2. Why does this work? Flyspeck it. Rebut it. See if it holds up.
3. What is the law, the elements of the crime, and how does the theory prove innocence? What is the right legal outcome of the case? Is it self-defense? Negligence? Is there proximate cause? What are the legal damages?
4. Identify the key facts. Which ones are irrefutable?
5. What facts are favorable and which ones against you?
6. What are the emotional themes? Which ones will the prosecutor use? And how will you refute them?
7. What problems with the evidence do you foresee?
The theory paints a clear picture of your case’s strengths and weaknesses. And you better have a good explanation for the weaknesses.
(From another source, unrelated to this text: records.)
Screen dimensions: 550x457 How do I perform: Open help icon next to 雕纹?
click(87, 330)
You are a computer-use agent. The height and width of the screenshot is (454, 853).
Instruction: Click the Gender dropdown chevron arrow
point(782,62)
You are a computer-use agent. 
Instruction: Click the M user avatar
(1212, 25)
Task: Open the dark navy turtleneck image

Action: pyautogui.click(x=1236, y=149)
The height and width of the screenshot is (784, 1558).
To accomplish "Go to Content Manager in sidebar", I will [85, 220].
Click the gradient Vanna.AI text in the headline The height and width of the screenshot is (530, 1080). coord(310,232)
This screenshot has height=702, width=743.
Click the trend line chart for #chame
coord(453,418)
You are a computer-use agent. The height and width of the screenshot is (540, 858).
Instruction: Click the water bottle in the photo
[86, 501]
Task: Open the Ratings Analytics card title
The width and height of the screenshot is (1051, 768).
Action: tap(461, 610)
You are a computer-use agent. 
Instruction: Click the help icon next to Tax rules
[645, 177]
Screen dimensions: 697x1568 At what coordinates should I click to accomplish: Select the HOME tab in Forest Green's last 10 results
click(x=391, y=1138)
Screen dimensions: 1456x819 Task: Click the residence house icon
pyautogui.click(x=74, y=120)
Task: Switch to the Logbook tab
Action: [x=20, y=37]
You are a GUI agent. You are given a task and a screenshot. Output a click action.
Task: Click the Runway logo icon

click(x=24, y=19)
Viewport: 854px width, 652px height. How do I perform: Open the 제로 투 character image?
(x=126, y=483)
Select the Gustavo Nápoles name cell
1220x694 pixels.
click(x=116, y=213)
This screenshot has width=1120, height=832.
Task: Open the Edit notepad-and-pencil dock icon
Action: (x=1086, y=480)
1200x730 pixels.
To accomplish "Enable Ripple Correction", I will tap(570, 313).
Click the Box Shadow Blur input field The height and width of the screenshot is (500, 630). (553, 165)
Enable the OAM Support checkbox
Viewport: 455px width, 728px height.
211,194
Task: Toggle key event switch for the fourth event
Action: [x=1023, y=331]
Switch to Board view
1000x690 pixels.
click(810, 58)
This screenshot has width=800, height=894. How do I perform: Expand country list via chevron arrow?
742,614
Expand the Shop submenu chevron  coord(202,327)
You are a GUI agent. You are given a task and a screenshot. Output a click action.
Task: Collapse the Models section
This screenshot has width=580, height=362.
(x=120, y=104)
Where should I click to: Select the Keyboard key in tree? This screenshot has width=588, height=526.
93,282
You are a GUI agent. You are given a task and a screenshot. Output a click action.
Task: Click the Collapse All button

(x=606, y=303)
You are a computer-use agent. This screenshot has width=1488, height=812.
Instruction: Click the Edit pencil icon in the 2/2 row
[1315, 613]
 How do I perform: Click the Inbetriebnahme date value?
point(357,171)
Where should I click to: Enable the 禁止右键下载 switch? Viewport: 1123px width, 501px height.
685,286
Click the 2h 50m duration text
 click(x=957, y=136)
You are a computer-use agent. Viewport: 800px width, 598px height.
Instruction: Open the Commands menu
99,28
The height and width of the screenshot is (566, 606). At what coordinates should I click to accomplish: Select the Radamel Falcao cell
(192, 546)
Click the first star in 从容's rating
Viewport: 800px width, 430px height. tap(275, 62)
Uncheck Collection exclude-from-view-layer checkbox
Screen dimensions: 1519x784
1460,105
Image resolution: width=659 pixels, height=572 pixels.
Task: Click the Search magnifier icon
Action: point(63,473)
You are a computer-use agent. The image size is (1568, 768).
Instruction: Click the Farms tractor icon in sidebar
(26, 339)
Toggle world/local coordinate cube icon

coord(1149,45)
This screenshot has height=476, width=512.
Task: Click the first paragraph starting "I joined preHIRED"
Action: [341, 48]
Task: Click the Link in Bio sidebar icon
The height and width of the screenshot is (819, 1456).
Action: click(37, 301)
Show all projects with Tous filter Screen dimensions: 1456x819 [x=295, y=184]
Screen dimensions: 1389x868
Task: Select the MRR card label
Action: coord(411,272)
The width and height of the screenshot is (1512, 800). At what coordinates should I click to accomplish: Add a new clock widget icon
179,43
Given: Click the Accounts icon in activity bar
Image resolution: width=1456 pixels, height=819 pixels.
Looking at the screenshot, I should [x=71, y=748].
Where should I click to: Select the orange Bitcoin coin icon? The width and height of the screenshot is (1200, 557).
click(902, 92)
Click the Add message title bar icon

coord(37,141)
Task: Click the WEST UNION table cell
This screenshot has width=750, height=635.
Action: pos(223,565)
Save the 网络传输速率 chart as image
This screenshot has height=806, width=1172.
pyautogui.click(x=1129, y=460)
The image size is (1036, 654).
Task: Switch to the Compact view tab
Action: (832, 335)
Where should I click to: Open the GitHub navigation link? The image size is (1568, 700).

How Does the Theory Help You?
The theory of the case:
Directs your pre-trial investigation and motion practice;
Points out the weaknesses in your case;
Determines your voir dire questions;
Becomes the core of your opening argument;
Creates areas for cross-examination;
Determines the defense witnesses;
organizes the defense case;
acts as a checklist for the evidence needed; and
identifies the issues for, and is the thread holding, your final argument together.
What Does Murray Do Now?
We must be sure when telling the jury our theory of the case that we are putting forward something that we can prove. If like Murray’s hapless legal team we have to backtrack, then we have lost our credibility, and without credibility we have nothing. If we are not telling the jury the truth we will lose the case. Period.
So what do Murray and his lawyers do now? How do they recover, if they can, from this disaster? It is easy to criticize and say they should have known the facts of the case better or should have been more diligent in only presenting the truth to the jury. But that is water under the bridge. They better be straightforward and tell the truth about what happened. Perhaps they made a mistake. Perhaps their experts failed to properly test. Perhaps they only just discovered their theory is wrong. Tell the truth, whatever it may be, no matter how embarrassing. They must be past embarrassment. If you discover that something you have told the jury is not true, tell them, and adjust your theory to fit the truth.
I have seen several cases where lawyers have lost the jury when their carefully crafted theory turned out not to be the truth, and still they refused to change their story. They stayed the course until the bitter end. It was obvious when the jury started to question their theory. Yet with a tin ear they continued to recite the pre-packaged, memorized verse all the way down to the bottom of the Atlantic next to the Titanic.